I updated to CyanogenMod in two stages. First, I simply rooted the device and made it possible to install arbitrary apps from the Android Market. There’s a nice, easy process to do this. It’s called Manual Nooter. I tried this first instead of just going to CyanogenMod because I wanted to see what it was like. It was okay, but it was really obvious that it was a sort of layer on top of the underlying Nook. Pressing the Home button, for example, brought up a prompt to use the Nook home screen or the hijacked home screen for the new software. I tinkered around with this for a while, enough to determine that I didn’t like the patched look and feel. At the same time, I learned that the applications I wanted would work just fine.
So I moved on to CyanogenMod. Early reviews I’d read of this said it wasn’t ready for prime time on the Nook, but the newer updates seemed to be well received. So I backed up everything and took the plunge.
It’s really ridiculously easy to install CyanogenMod on the Nook, even easier if you don’t first update your Nook operating system. It took me longer to burn a bootable ROM on a MicroSD card than anything else. Full instructions can be found beginning at this page.

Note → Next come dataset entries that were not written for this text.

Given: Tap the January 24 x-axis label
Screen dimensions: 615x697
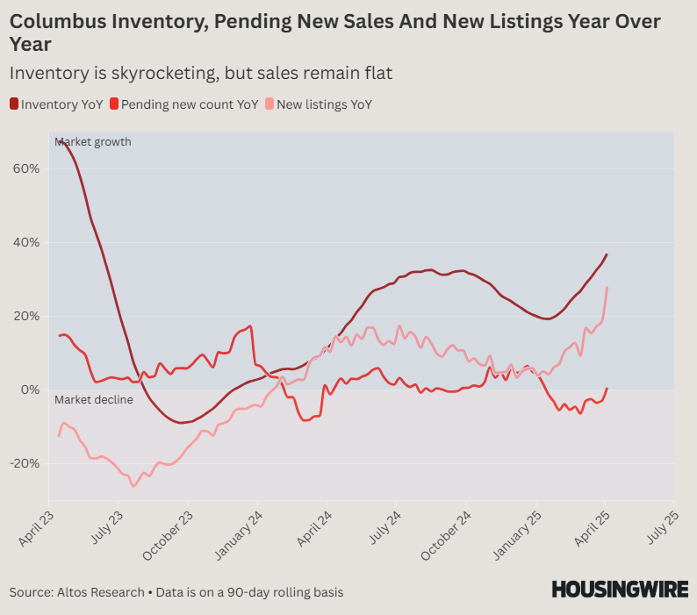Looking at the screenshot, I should tap(239, 532).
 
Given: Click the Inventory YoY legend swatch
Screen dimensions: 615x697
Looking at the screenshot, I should tap(14, 104).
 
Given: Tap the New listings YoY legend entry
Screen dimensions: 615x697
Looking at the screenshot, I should tap(324, 104).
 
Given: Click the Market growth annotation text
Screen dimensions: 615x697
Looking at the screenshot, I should tap(92, 142).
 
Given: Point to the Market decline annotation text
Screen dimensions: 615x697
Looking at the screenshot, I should tap(93, 400).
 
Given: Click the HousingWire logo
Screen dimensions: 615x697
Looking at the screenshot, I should tap(619, 590).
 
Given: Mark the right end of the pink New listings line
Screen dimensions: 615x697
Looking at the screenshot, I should tap(607, 288).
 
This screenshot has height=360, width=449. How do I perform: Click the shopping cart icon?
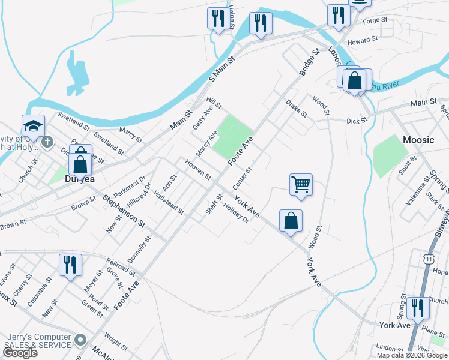pyautogui.click(x=300, y=184)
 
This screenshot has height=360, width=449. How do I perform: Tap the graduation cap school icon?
pyautogui.click(x=34, y=126)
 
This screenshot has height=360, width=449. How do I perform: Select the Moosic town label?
pyautogui.click(x=418, y=140)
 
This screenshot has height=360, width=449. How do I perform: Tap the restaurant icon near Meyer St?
pyautogui.click(x=70, y=265)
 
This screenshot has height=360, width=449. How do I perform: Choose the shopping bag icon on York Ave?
pyautogui.click(x=291, y=221)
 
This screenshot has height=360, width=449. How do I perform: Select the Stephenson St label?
pyautogui.click(x=124, y=210)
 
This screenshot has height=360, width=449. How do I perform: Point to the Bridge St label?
pyautogui.click(x=308, y=62)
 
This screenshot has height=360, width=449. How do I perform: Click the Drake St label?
pyautogui.click(x=296, y=109)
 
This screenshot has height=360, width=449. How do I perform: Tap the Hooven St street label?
pyautogui.click(x=198, y=169)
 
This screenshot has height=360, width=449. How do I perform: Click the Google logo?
pyautogui.click(x=19, y=353)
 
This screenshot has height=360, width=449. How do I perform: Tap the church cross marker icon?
pyautogui.click(x=47, y=143)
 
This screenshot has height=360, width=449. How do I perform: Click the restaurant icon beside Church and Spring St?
pyautogui.click(x=418, y=308)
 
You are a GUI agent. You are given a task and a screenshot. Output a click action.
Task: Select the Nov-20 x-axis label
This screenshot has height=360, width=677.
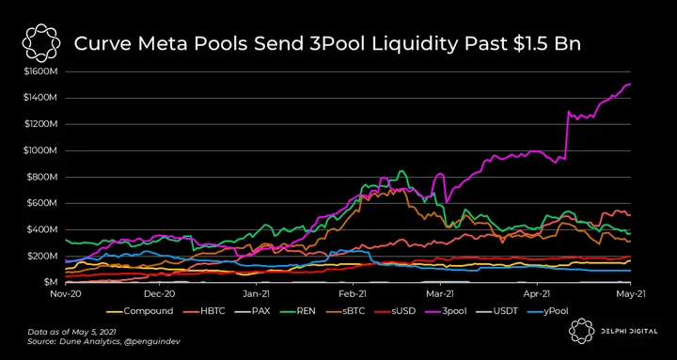coord(66,294)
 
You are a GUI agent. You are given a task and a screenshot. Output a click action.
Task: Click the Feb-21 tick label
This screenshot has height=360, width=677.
coord(353,294)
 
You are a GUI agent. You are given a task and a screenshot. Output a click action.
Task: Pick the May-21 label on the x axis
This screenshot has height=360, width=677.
coord(631,294)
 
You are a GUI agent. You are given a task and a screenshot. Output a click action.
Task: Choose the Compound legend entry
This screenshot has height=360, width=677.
coord(140,311)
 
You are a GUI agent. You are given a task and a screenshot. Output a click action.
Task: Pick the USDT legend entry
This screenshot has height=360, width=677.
coord(498,311)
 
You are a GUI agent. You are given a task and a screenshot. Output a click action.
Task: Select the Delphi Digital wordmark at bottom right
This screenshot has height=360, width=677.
coord(628,331)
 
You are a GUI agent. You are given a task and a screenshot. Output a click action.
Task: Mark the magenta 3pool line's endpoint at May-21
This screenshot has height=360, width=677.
coord(631,84)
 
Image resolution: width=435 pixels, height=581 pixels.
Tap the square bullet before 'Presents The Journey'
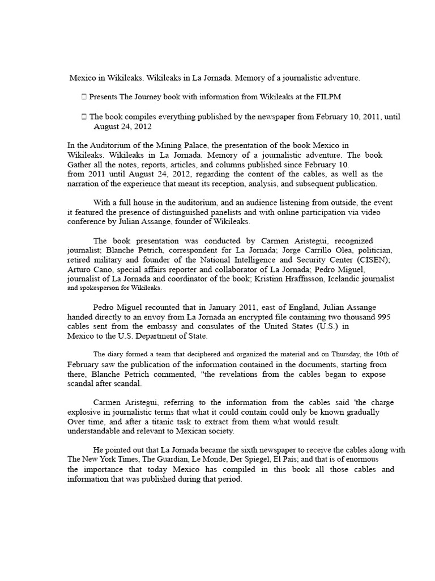tap(84, 97)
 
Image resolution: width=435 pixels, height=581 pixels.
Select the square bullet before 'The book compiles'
tap(84, 117)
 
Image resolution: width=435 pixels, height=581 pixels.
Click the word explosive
tap(83, 412)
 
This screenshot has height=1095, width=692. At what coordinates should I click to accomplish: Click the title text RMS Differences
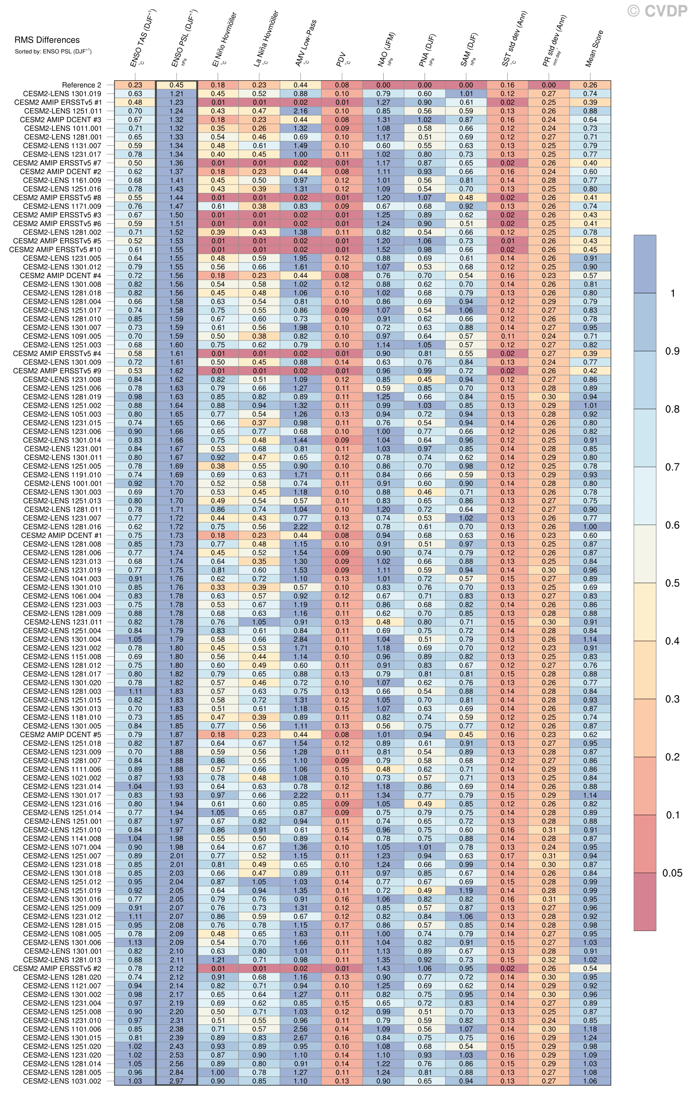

The result is just brilliant. I’ve now installed my preferred apps, stripped down the interface by removing some stuff I don’t want, such as multiple desktops (CyanogenMod is jammed with features), and I have a simple, elegant, perfectly functioning Android tablet. And I really mean it — there are no rough edges or crashes or anything you might expect from a third-party OS on your tablet. In fact, one of the things I like the most is that it doesn’t come with pre-installed adware, as my Droid did (and the stuff on the Droid can’t be uninstalled without rooting it and voiding the warranty, which is not something I’m going to do on my work phone).
Summary
If you want a small, light, thin tablet with WiFi that you can hold in one hand for reading books and newspapers and so on, which is easy to put in a pocket or purse and carry with you, and doesn’t cost much, then consider the Nook Color. If you want to turn it into something much more full-featured, then consider ripping out the Nook software and replacing it with CyanogenMod. The result is really superb.